GIVEN RECORDS below:
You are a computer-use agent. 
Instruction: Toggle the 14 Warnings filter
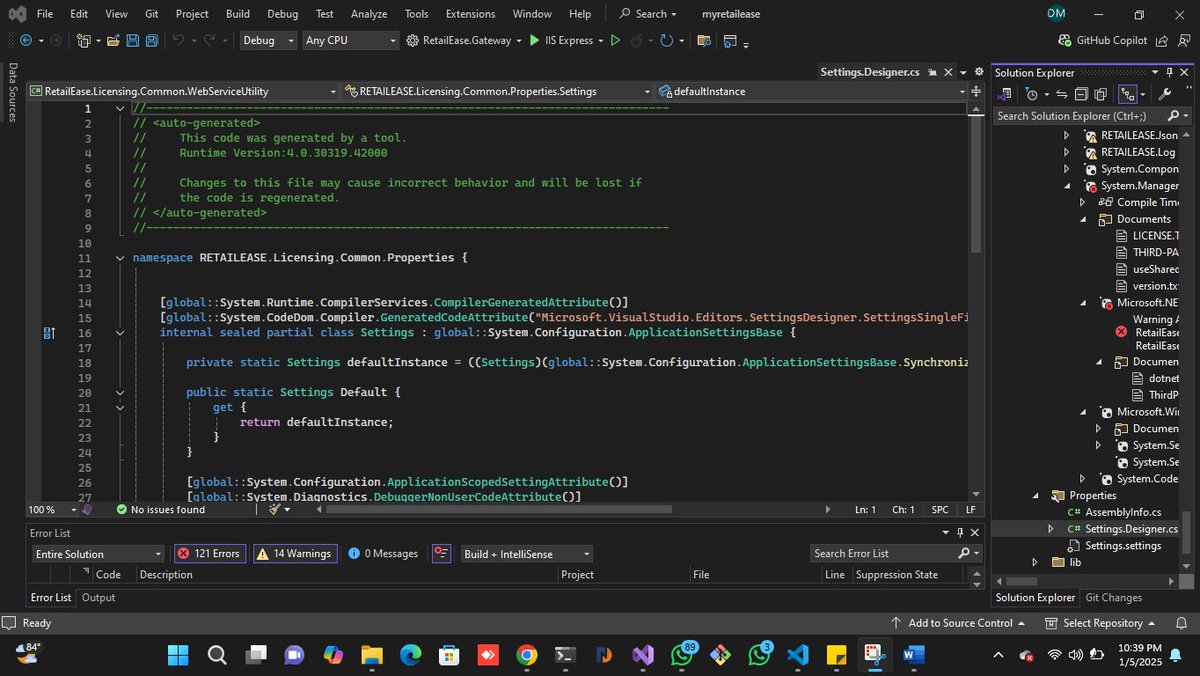click(x=293, y=553)
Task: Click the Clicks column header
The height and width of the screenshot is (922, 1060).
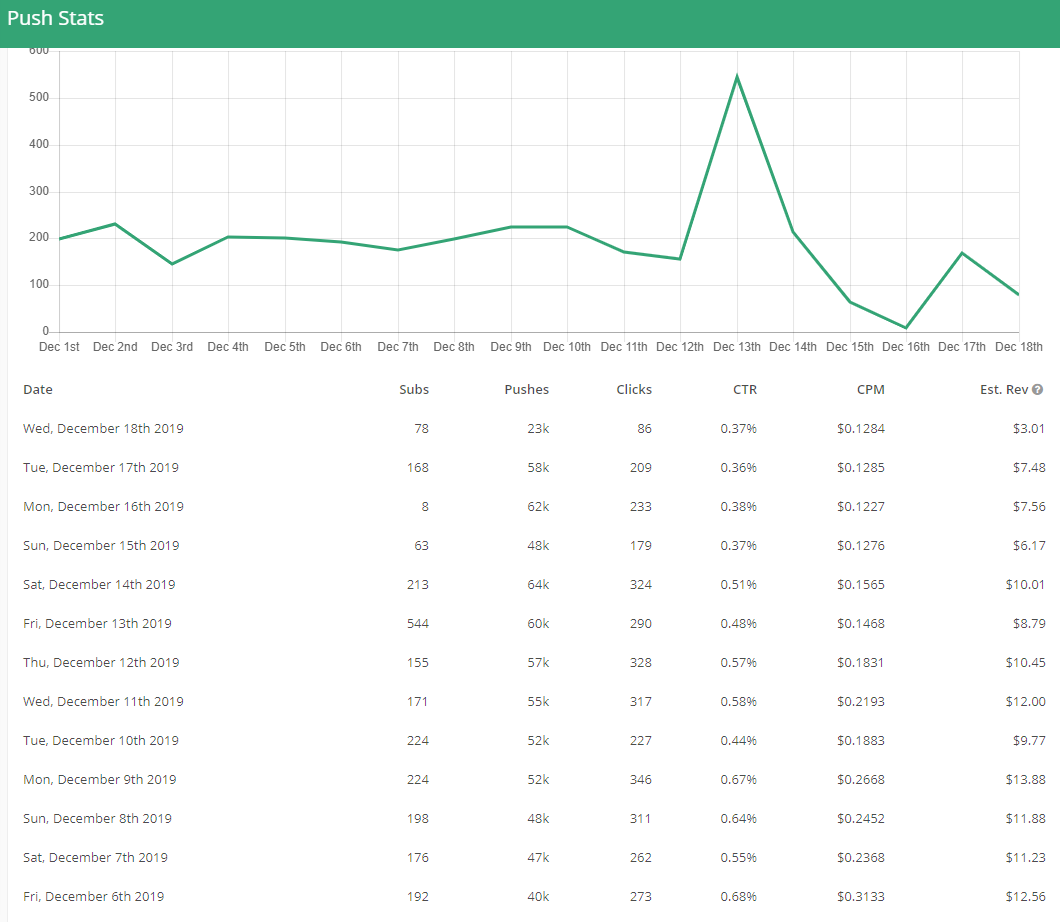Action: point(634,390)

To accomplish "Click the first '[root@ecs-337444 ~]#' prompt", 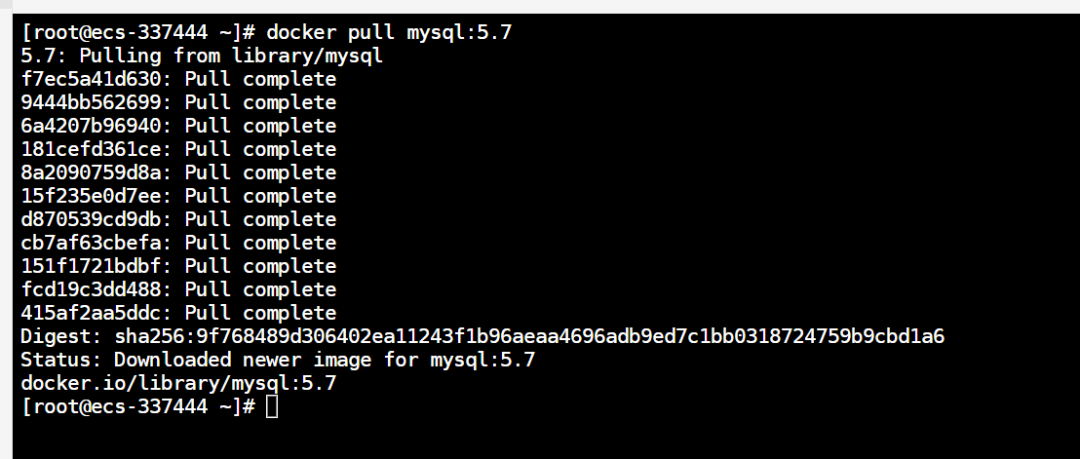I will [138, 32].
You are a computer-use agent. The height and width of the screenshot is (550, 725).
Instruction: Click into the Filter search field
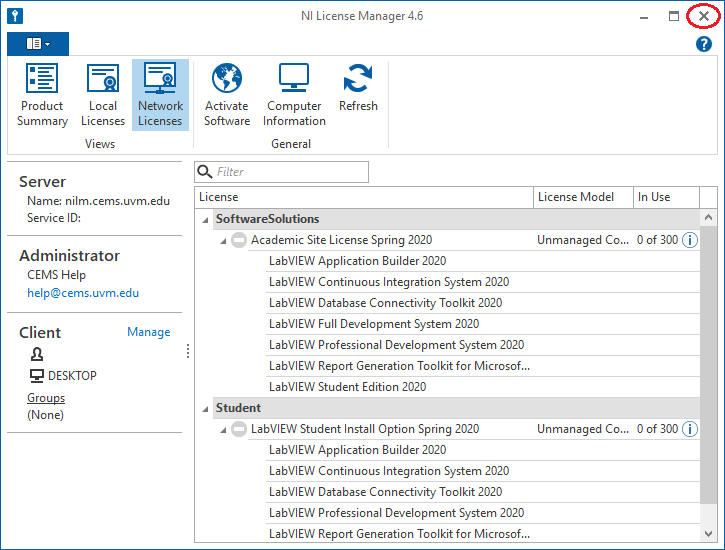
End of GIVEN RECORDS.
Copy out each line of the listing where the string "agent" appears.

You are a computer-use agent. 
You are a computer-use agent. The height and width of the screenshot is (550, 725).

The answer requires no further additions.